All’inizio erano tutti figli di colleghi, ma poi si è sparsa la voce. La settimana scorsa l’edizione domenicale del mio giornale aveva sei stagisti, e in passato ne abbiamo avuti anche di più, e oggi quasi tutti i quotidiani ne hanno qualcuno.

In alcuni giornali gli stagisti stanno seduti in un angolo, preparano il caffè e sono abbandonati a loro stessi. All’Independent on Sunday, invece, gli chiediamo di fare le ricerche online, di contattare nuove fonti e, ogni tanto, di scrivere qualche box informativo o una didascalia.

Sono sotto la stretta supervisione dei reporter più anziani o dei caporedattori e alcuni rispondono magnificamente, lavorando in modo intelligente e fermandosi volentieri in redazione anche dopo l’orario stabilito. Voi direte che si tratta di sfruttamento, ma dato che sono lì per imparare e fare esperienza, più si danno da fare e meglio è.

I veri sfortunati sono quelli a cui non viene affidato nessun compito, a volte perché mostrano poco talento e scarso entusiasmo. Molto raramente, se uno stagista sembra davvero promettente, gli chiedo di scrivere un articolo di cronaca a partire da un lancio di agenzia. E ogni due anni mi capita un laureato talmente eccezionale che lo “adotto” subito, gli regalo uno o due libri da leggere e continuo a interessarmi a lui anche dopo che se n’è andato. Dieci anni fa avevo trovato una ragazza che era chiaramente una giornalista nata. L’ho segnalata al miglior corso di giornalismo, le ho dato consigli mentre si faceva strada nei giornali più piccoli, e quattro anni fa è stata assunta da un quotidiano nazionale. All’inizio dell’estate io e mia moglie siamo andati al suo matrimonio. Vederla crescere così è stata una soddisfazione, come se fossi stato suo padre.

Come molti giovani che hanno lavorato con me, e che hanno ricavato molto dalla loro esperienza, mi è riconoscente. Ormai siamo arrivati a far conto su queste persone per svolgere il faticoso lavoro della ricerca di base. Senza gli stagisti non potremmo farlo.

Allora è un sistema vantaggioso per tutti? Non proprio, perché ci sono tre aspetti del sistema che non mi piacciono. Primo: dato che non li paghiamo (e non possiamo permettercelo e se fossimo obbligati a farlo dovremmo rinunciarci), qualcuno deve dargli da mangiare, da bere, una casa e soldi da spendere. E di solito quel qualcuno sono i loro genitori. Il risultato è che sono quasi tutti figli di persone benestanti (e spesso anche i loro genitori lavorano nel mondo dell’informazione).

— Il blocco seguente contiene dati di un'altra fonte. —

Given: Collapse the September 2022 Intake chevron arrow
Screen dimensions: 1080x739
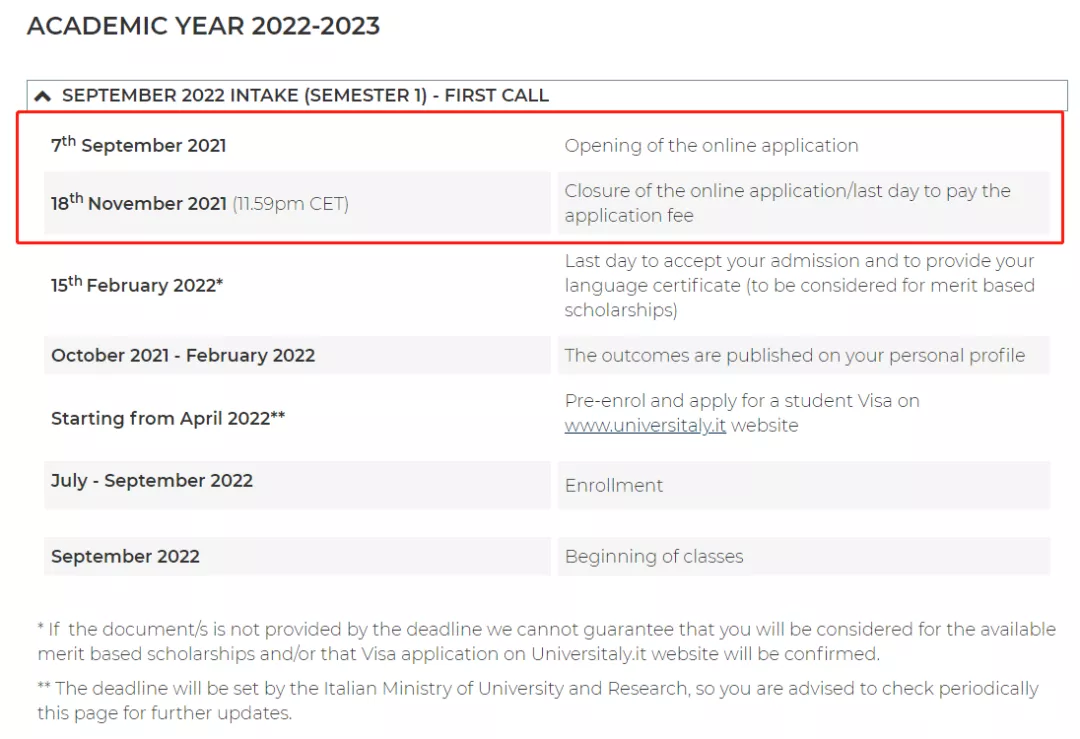Looking at the screenshot, I should 42,96.
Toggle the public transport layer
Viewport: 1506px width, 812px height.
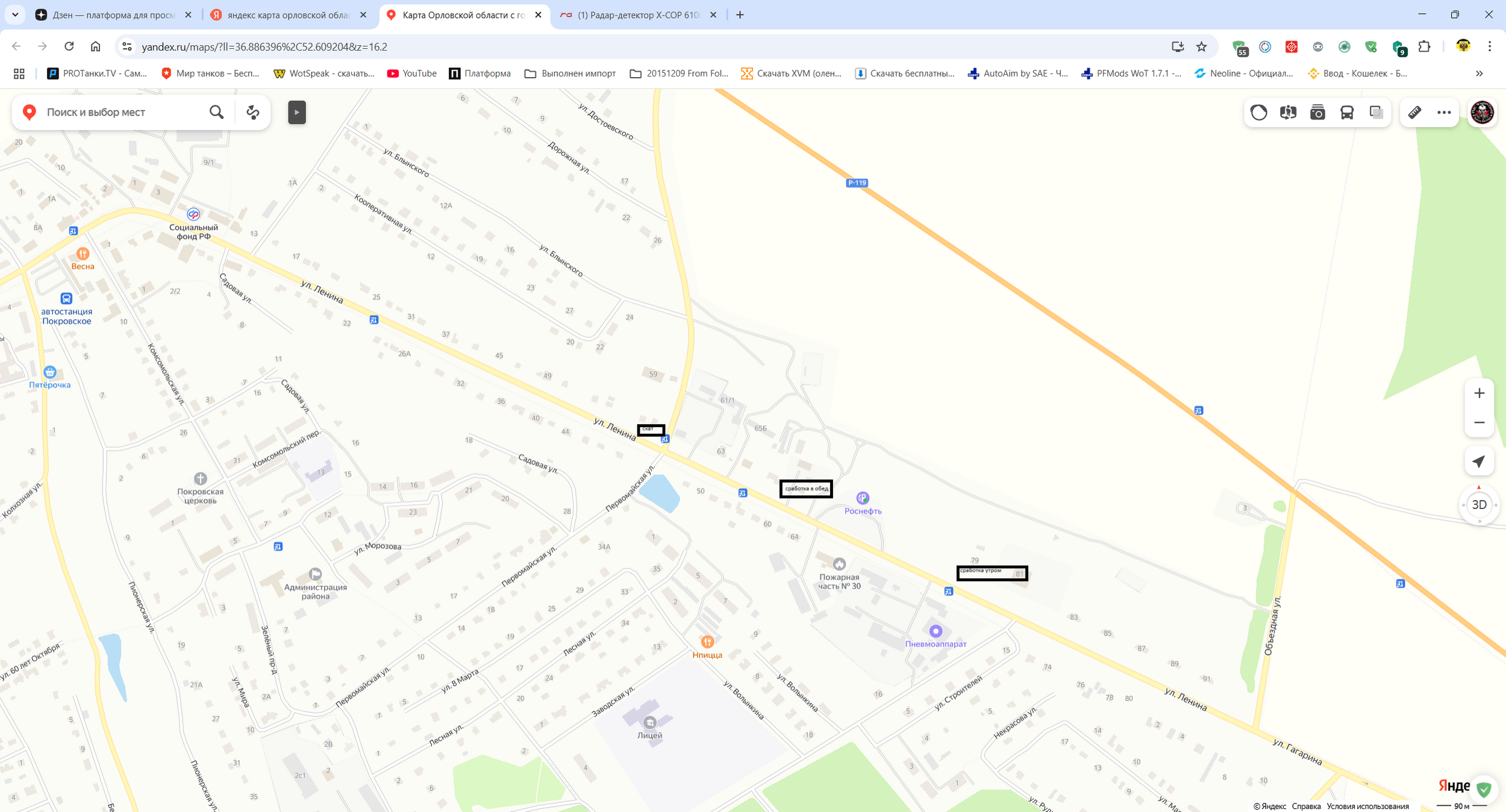pyautogui.click(x=1347, y=112)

Secondo: ormai per chiunque speri di trovare un lavoro è indispensabile poter mettere nel suo curriculum una serie di esperienze. Di conseguenza questo sistema diventa una forma di discriminazione di classe. Se i vostri genitori non possono permettersi di mantenervi per mesi mentre lavorate gratis, in pratica siete esclusi dal mondo del giornalismo.

Terzo: ora che giornali e riviste hanno a disposizione questo personale gratuito (e nei giornali di provincia gli stagisti non solo aiutano i reporter ma scrivono anche gli articoli), il numero di assunzioni è diminuito.

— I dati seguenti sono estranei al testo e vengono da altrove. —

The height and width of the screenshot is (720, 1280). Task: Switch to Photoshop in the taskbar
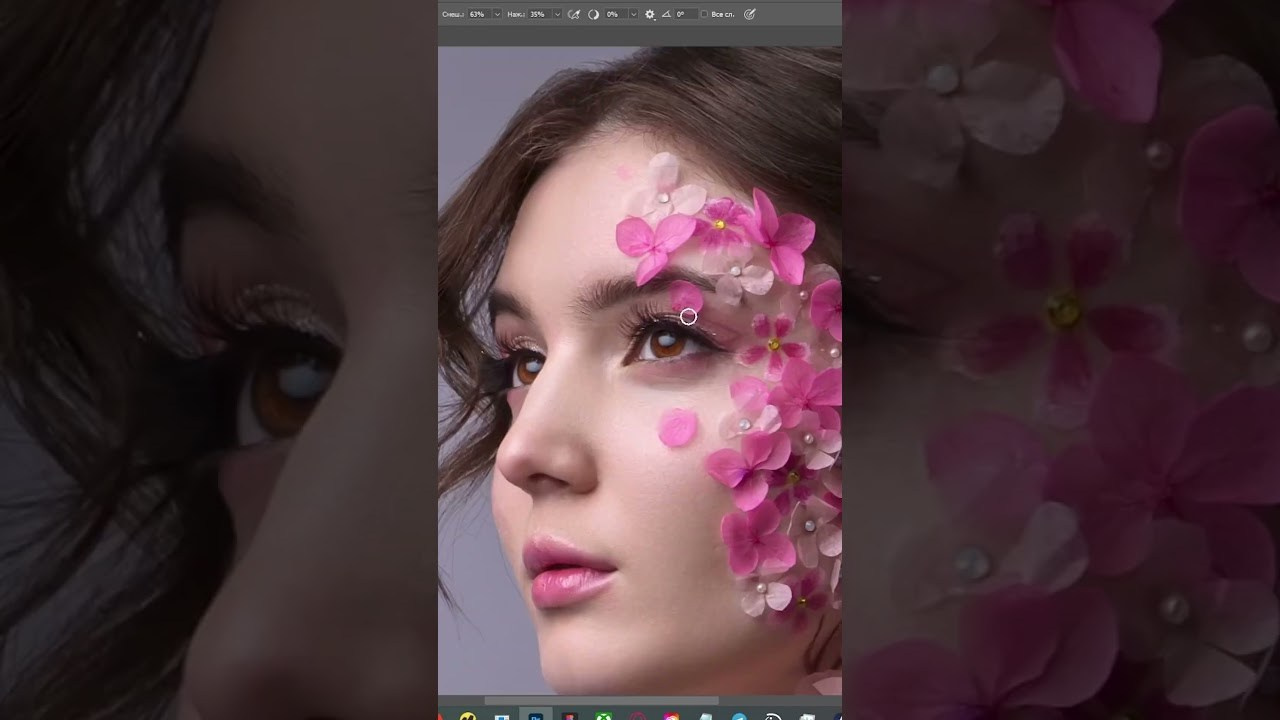(x=536, y=716)
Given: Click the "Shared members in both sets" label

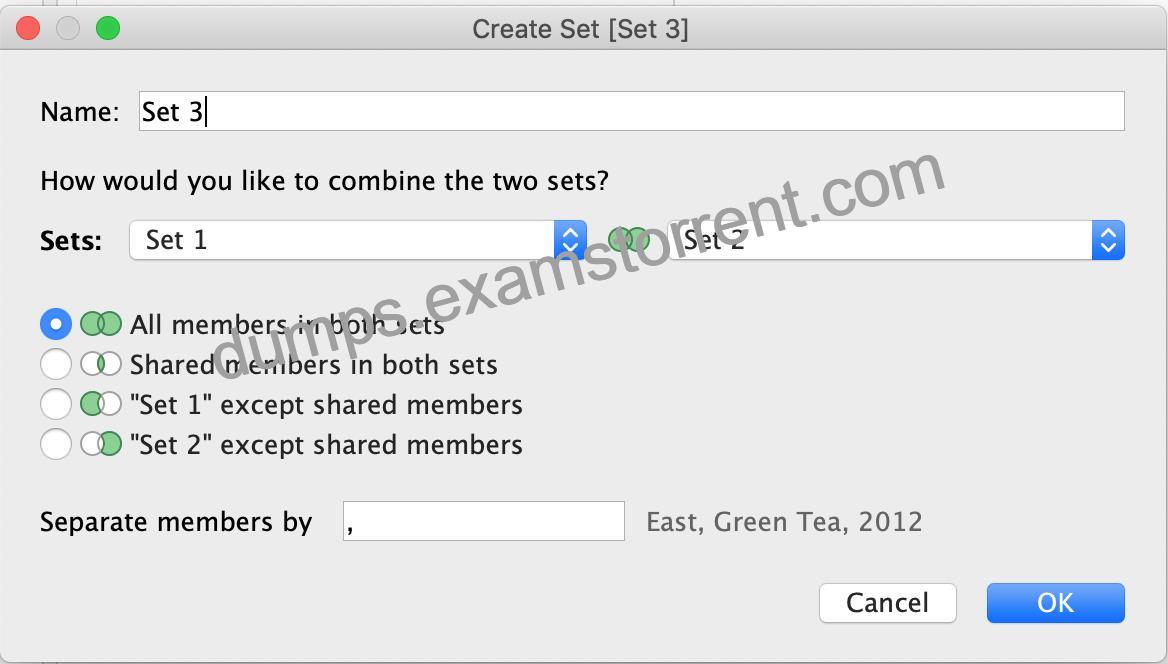Looking at the screenshot, I should (x=314, y=364).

Se abolissero l’intero sistema io sarei d’accordo, ma dato che difficilmente succederà, cosa possiamo fare per migliorarlo? Anche se io e il mio direttore ogni tanto cerchiamo di dare qualcosa ai più meritevoli, pagargli uno stipendio è fuori questione.

I giornali come il mio perdono più soldi di quelli che guadagnano. La soluzione che suggerisco è di chiedere agli editori di creare un piccolo fondo. Gli aspiranti stagisti potrebbero chiedere una borsa di studio, e solo quelli che la ottengono potrebbero lavorare in redazione.

Il numero degli stagisti si ridurrebbe molto ma il metodo sarebbe più giusto e allontanerebbe il sospetto di sfruttamento. Garantirebbe anche che chiunque voglia entrare nel mondo del giornalismo sia giudicato in base alle sue capacità e non dal conto in banca dei suoi genitori.

Quando fuori è mattina presto

«Come ti senti amico, amico fragile,
se vuoi potrò occuparmi un’ora al mese di te
»

L’alba dei giornali è puro petrolio. Composizione, stampa e diffusione bevono benzina, in quella fase nessuno pensa a quello che un pugno d’ore prima ci è voluto per scrivere gli articoli: un altro miscuglio esplosivo e instabile di notizie, velocità, necessità, disperazione, spesso pagato meno di dieci litri di carburante. Ma questa combustione è il miracolo che si compie ogni giorno, la scintilla dell’informazione dura poco ed è bella, l’energia che produce ha alimentato e alimenta ogni mia giornata da dodici anni.

Il giornale è il calabrone che ignaro di tutto – o forse a dispetto di tutti – vola.

Capisci quindi che non è una tragedia, se per qualche motivo non vola più. Non sembrava eterno quando iniziò. Però è stato brutto quando se finì.
Mettici anche che il giornalista è l’unico professionista al mondo cui si chiede di risolvere anche i problemi del suo datore di lavoro. Sulla crisi dell’editoria il cronista si arrovella, più che il metalmeccanico sulla crisi dell’auto o il camallo su quella dei container. Forse ci si illude che il miscuglio di parole, il quotidiano gioco di carta possa sciogliere nodi o piallare vertenze.
Non è così, e l’avevo capito qualche anno fa, stavolta mi è stato chiaramente ribadito dai fatti, da quel muro a cento chilometri all’ora che abbiamo impattato in centoventisette, penso si tratti della più grave crisi dell’editoria italiana  da dieci anni a questa parte.

Eppure dopo il rompete le righe c’è stata una serata bella come è bello uscire da un cunicolo. Una piazza romana poco illuminata, il rumore dei ristoranti. C’eravamo noi, gli sconfitti a prescindere, quelli che il giornale l’hanno solo scritto, con i nostri dieci dialetti e un mestiere da amico fragile.
Ci sarà – perchè ci sarà – una soluzione. Non sarà indolore. Ci saranno iniziative, solidarietà e prese di posizione com’è già accaduto. Ma soltanto chi è stato a quel desk, chi ha vomitato paginate tra le quattro mura di casa, i pannolini dei figli, il ragù della domenica, i ventilatori scassati e  gli appunti dispersi ma-ti-giuro-che-erano-qui, ha potuto capire come stava morendo la grande scommessa di mettere in rete centinaia di giornalisti e cercare di cavarne ogni giorno qualcosa di buono. Alla fine il gioco del giornalista telelavoratore si è smantellato, ma più per incuria che per altro. Quel bellissimo bonsai è stato trattato come una gramigna qualunque. Chissà se e  quando sapremo chi in E Polis ha falciato il grano e lasciato le erbacce.